By providing a flat bit-addressing model that handles the underlying bit-to-byte mapping, we allow developers to focus on the logical layout of their data (e.g., an Apache Arrow bitmap or a pixel buffer), making the code more readable and less error-prone.

This proposal presents a family of methods for bit-oriented use of String, organized into groups below.
The immediate goal is agreement on the overall direction and feedback on which subset should be pursued first.

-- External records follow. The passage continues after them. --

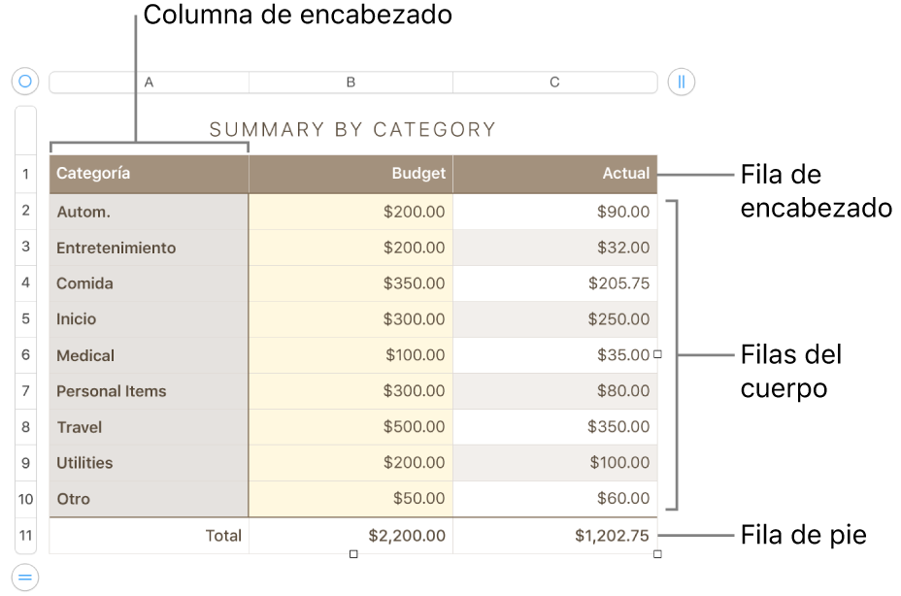Select the circular table handle icon
This screenshot has width=901, height=596.
click(x=24, y=82)
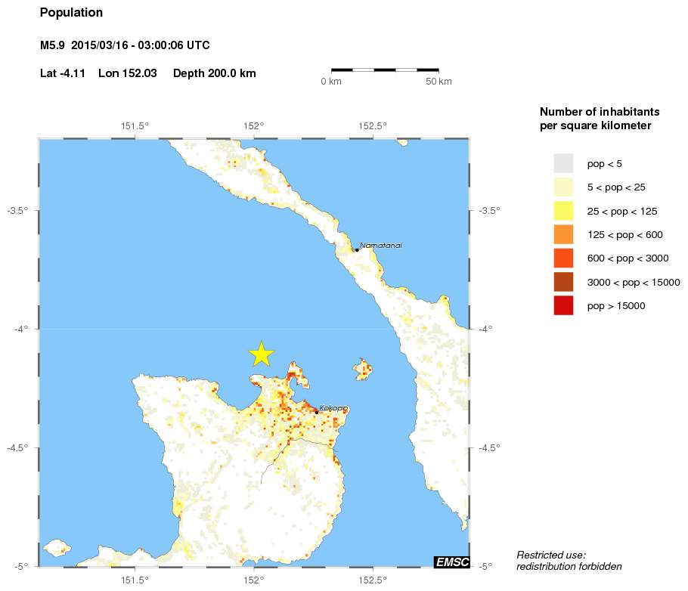Click the 'Restricted use' notice text
The width and height of the screenshot is (688, 591).
[551, 555]
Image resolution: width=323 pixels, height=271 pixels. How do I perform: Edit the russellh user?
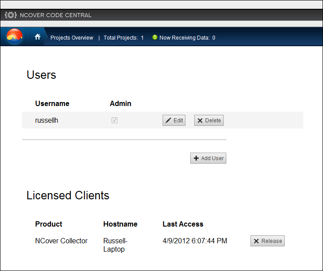click(x=174, y=121)
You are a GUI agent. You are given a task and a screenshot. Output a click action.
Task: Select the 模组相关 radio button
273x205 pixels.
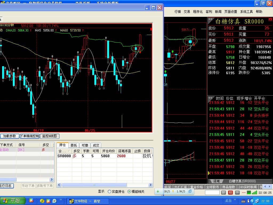(x=129, y=191)
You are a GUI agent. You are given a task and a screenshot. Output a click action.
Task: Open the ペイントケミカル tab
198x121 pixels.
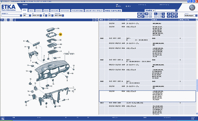(x=77, y=11)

Presenting the full menu matters because some design questions only become clear at that level:

  • bit numbering keyword (lsb_first:) and its consistent application across methods
  • naming symmetry such as bits / each_bit
  • behavior for out-of-range bit indices

Implementation (Prototype)

You can try an actual working implementation with gem install string_bits.
The source code can be seen in https://github.com/hasumikin/string_bits

The reason I want to include this feature in the Ruby core rather than a third-party gem is that I want this API to be common across Ruby implementations such as mruby and Spinel.

Proposed Methods

Full prototype and documentation:
https://github.com/hasumikin/string_bits/blob/0.2.0/docs/ProposedMethods.md

Read

  • bit_at(bit_offset, lsb_first: true) -> true | false | nil -- read a single bit
  • bit_count -> Integer -- count of set-bits (popcount)
    bit_count(bit_offset, bit_length, lsb_first: true) -> Integer
    bit_count(bit_range, lsb_first: true) -> Integer
  • bit_run_count(bit, bit_offset, lsb_first: true) -> Integer | nil -- length of the run of bit starting at bit_offset

Iterator

  • each_bit(start_offset=0, lsb_first: true) { |bool| ... } -> self -- yield each bit as true/false
    each_bit(start_offset=0, lsb_first: true) -> Enumerator
  • bits(start_offset=0, lsb_first: true) -> Array -- Array form of each_bit
    bits(start_offset=0, lsb_first: true) { |bool| ... } -> self
  • each_bit_run(start_offset=0, lsb_first: true) { |bool, offset, len| } -> self -- yield (bool, offset, run_length) pairs
    each_bit_run(start_offset=0, lsb_first: true) -> Enumerator
  • bit_runs(start_offset=0, lsb_first: true) -> Array -- Array form of each_bit_run
    bit_runs(start_offset=0, lsb_first: true) { |bool, len| } -> self
  • each_bit_offset(bit, start_offset=0, lsb_first: true) { |offset| ... } -> self -- yield position of each bit equal to bit
    each_bit_offset(bit, start_offset=0, lsb_first: true) -> Enumerator
  • bit_offsets(bit, start_offset=0, lsb_first: true) -> Array -- Array form of each_bit_offset
    bit_offsets(bit, start_offset=0, lsb_first: true) { |offset| ... } -> self

Mutation

  • bit_set(bit_offset, bit_length=1, lsb_first: true) -> self -- set one bit or a logical bit bit_range to 1
    bit_set(bit_range, lsb_first: true) -> self
  • bit_clear(bit_offset, bit_length=1, lsb_first: true) -> self -- set one bit or a logical bit bit_range to 0
    bit_clear(bit_range, lsb_first: true) -> self
  • bit_flip(bit_offset, bit_length=1, lsb_first: true) -> self -- toggle one bit or a logical bit bit_range
    bit_flip(bit_range, lsb_first: true) -> self
  • bit_splice(bit_offset, bit_length, str, str_bit_offset=0, lsb_first: true) -> self -- write a sub-sequence of bits in place (bit-granularity bytesplice)
    bit_splice(bit_range, str, str_bit_offset=0, lsb_first: true) -> self

Slice

  • bit_slice(bit_offset, bit_length, lsb_first: true) -> String | nil -- extract a sub-sequence of bits (bit-granularity byteslice)
    bit_slice(bit_range, lsb_first: true) -> String | nil

Bitwise

  • bitwise_not -> String / bitwise_not! -> self -- invert every bit
  • bitwise_and(other) -> String / bitwise_and!(other) -> self -- bitwise AND
  • bitwise_or(other) -> String / bitwise_or!(other) -> self -- bitwise OR
  • bitwise_xor(other) -> String / bitwise_xor!(other) -> self -- bitwise XOR

Performance

This is not only about convenience.
In a prototype implementation (string_bits gem), bulk operations such as bitwise_and, bitwise_or, and bit_count are also substantially faster than Ruby-level loops over bytes (see the Benchmark link below).
I do not think performance alone is the reason to add the feature, but it is a practical benefit.